One is sidewalk grates. I know they wouldn't install them if there was even the slightest risk of someone falling through, but I cannot bring myself to walk across a sidewalk grate no matter how hard I try. Grates do not belong in the SIDEWALK. (There are also the fears of getting heels stuck in the grates or creepy men looking up your skirt from under the sidewalk, but my fear just has to do with falling through. I have no other fears of falling or heights. Go figure.)

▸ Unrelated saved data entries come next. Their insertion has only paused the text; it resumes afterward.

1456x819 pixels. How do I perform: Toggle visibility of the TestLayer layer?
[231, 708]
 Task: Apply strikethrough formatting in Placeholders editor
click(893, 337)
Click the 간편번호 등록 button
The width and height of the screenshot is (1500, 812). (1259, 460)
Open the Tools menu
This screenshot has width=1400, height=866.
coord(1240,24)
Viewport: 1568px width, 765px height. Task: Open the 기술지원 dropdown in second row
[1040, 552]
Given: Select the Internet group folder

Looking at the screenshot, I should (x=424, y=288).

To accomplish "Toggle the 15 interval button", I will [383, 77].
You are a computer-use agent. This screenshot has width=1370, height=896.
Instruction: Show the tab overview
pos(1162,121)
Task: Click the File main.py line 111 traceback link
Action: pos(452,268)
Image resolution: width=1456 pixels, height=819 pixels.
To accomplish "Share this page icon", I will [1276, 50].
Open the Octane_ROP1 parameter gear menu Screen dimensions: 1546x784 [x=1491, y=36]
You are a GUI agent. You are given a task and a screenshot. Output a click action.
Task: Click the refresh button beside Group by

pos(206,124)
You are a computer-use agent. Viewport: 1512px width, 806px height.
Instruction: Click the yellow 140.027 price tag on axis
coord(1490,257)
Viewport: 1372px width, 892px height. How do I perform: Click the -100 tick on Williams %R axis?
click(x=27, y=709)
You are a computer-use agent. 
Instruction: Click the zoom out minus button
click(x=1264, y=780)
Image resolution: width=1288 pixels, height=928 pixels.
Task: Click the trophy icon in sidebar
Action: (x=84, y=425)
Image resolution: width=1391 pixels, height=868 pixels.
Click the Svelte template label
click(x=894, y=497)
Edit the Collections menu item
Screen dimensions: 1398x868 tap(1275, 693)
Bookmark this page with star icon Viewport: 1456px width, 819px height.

The other is busted balloons, especially if they are located near sewers. When I was too young to be reading such a thing, I read "It" one weekend. Have you read "It"? It's a big freakin' book, especially to someone not old enough to be reading such a thing. A big freakin' FREAKY book. It freaked me out so much that after getting halfway through it the first night and finding a reasonable stopping point (by reasonable I mean "no one has died in the last five pages, maybe I should stop for now"), I plowed through the whole second half the following night. I think I slept three hours over those few days of reading the book, and not much more in the weeks that followed.
Anyway. You may or may not know that the story involves a scary clown, balloons and sewers, among other things. The Monday after I stayed up all weekend reading that creepy book I was walking to school and passed a sewer drain on the corner of my street. And yes, there was a busted red balloon right there at the mouth of the sewer drain.
My heart actually stopped for a moment.
To this day I still think of that when I see a popped balloon on the side of the road, and usually when I walk past that sewer drain when I'm home. Say what you will about Stephen King, past present or future, but in my... um, book, haha, he goes down as one of the best storytellers in American history. Anytime I see a used copy of a book I haven't read yet, I buy it and end up thoroughly enjoying it - even the sci-fi stuff, which I normally can't get interested in unless "FRAK!" or Nathan Fillion is involved. I just wish he would stop writing those awful columns for Entertainment Weekly.
Come to think of it, because of King I may have a third irrational fear: Derry, Maine.
Ironically, though, I have no fear of clowns other than maybe the freaky Cirque du Soleil clown. (Annoyance from clowns, on the other hand...)
Reading "It" freaked me out, too, but after John Boy and Jack Tripper (R.I.P.) made their entrance in the TV movie, the clown started looking a little goofy.
ReplyDeleteYeah... His Hollywood adaptations have been decent (especially the early ones - The Shining? Carrie? OMG!) but that TV stuff was just terrible.